Of octogonal form, decorated after the Dutch artist Cornelis Pronk’s design with the classic topiary garden scene, the border with cartouches of moths, butterflies, flowers and fruits.
Of octogonal form, decorated after the Dutch artist Cornelis Pronk’s design with the classic topiary garden scene, the border with cartouches of moths, butterflies, flowers and fruits.
A pair of Chinese famille rose Pronk “Arbor” salt cellars are in the collection of the Dallas Museum of Art (The Wendy and Emery Reves Collection (1985.R.886.1).
Dr. Christiaan J. A. Jörg, Pronk Porselein, porcelain after designs by Cornelis Pronk, Groningen, Netherlands: Groninger Museum, 1980, pp. 34/37 and pp. 80/81.

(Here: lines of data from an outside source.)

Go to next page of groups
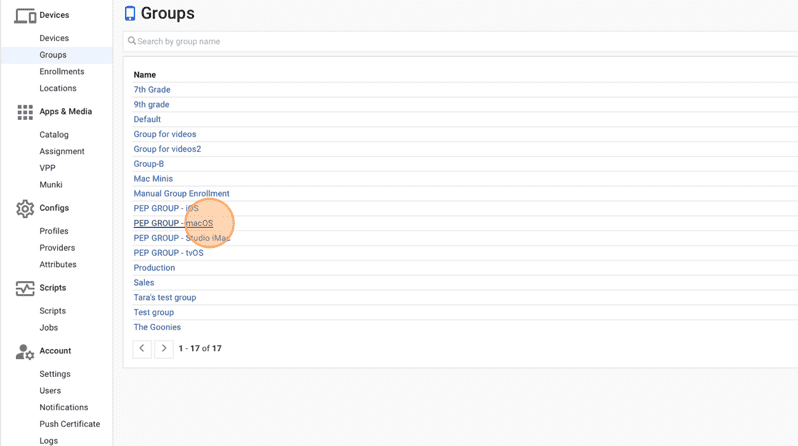 click(x=164, y=349)
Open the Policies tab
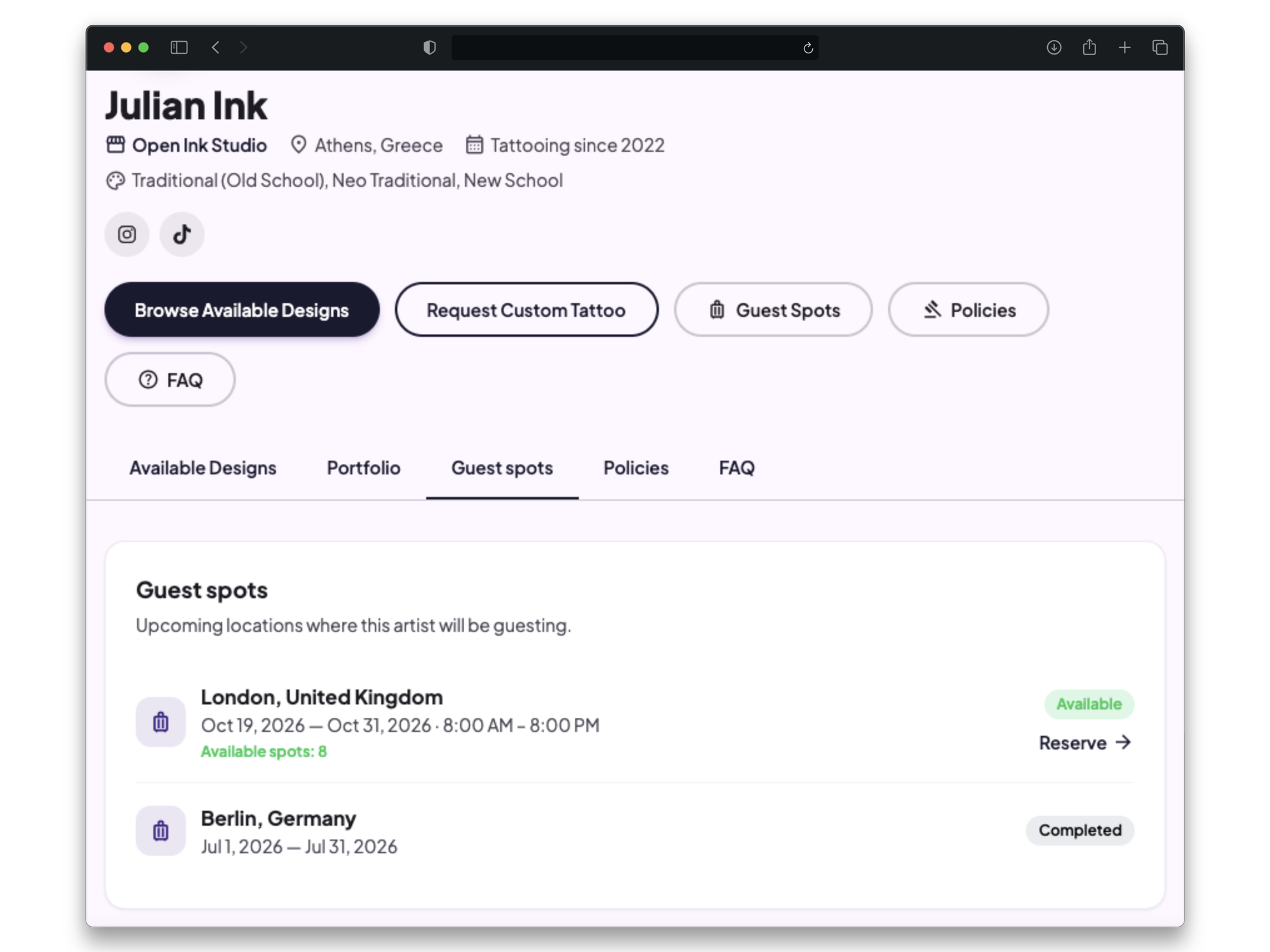 pos(636,468)
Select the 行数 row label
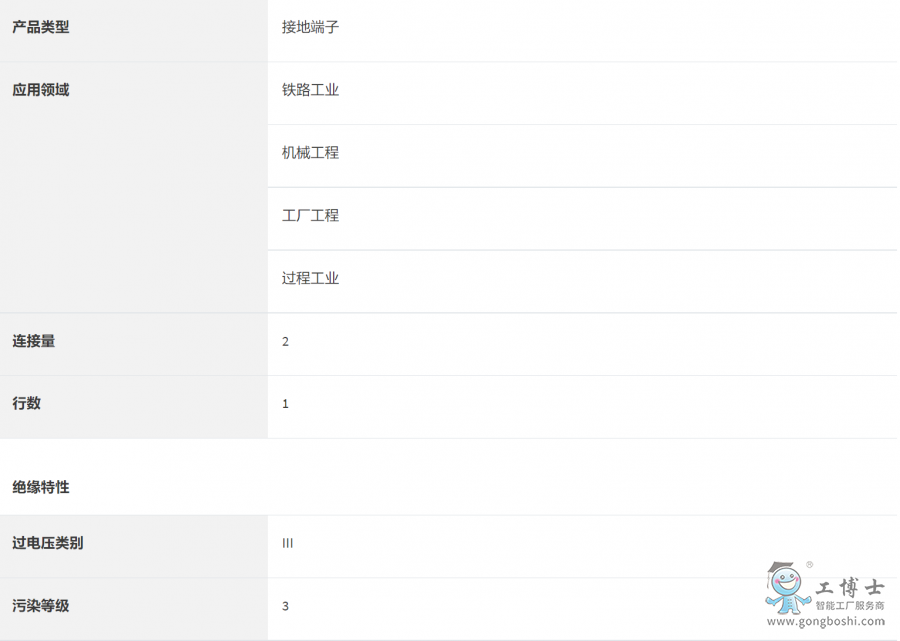 click(27, 403)
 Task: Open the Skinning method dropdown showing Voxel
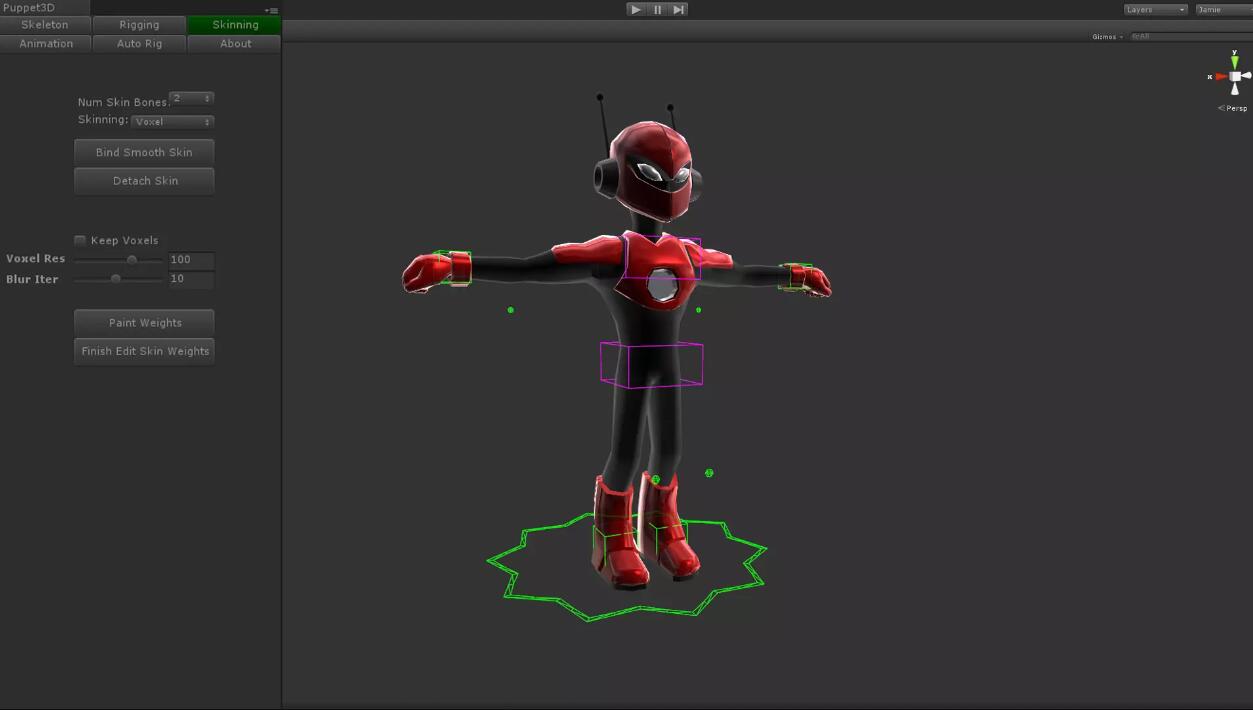tap(173, 122)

According to Christiaan Jörg, the decoration on this pieces corresponds to the fourth and last of Cornelis Pronk’s designs for the Dutch East India Company, The Arbour, finished in 1737, sent to Batavia en 1738, and received in Guangzhou in 1739. Chinese potters made six dinner services comprising 371 pieces, and eighteen tea sets using this design, painted both in underglaze blue and polychrome enamels and sent to Holland in 1740.

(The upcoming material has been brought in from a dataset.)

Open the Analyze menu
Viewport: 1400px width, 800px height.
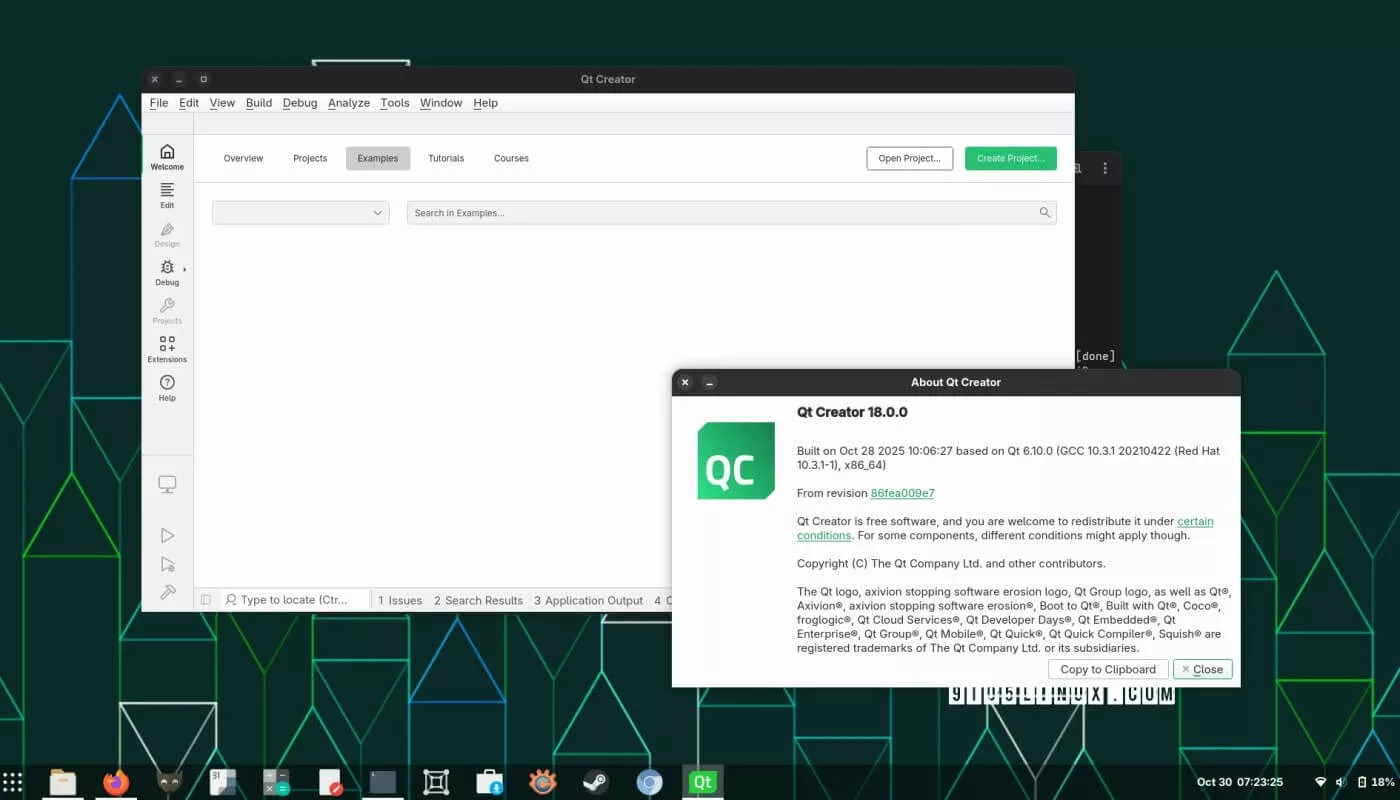tap(349, 103)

The insects are taken from a Maria Sybilla Merian’s Eruvarum Ortus, published in full in 1718, and in an enlarged Dutch edition, European Insects, 1730.
The arbour in this design is a topiary version of an architectural garden arch, a decidedly western form. In 1730, Pronk executed a watercolor of such a structure, which he based on the Cholon pavilion in the park that surrounds Bosh en Hove, an estate near Haarlem.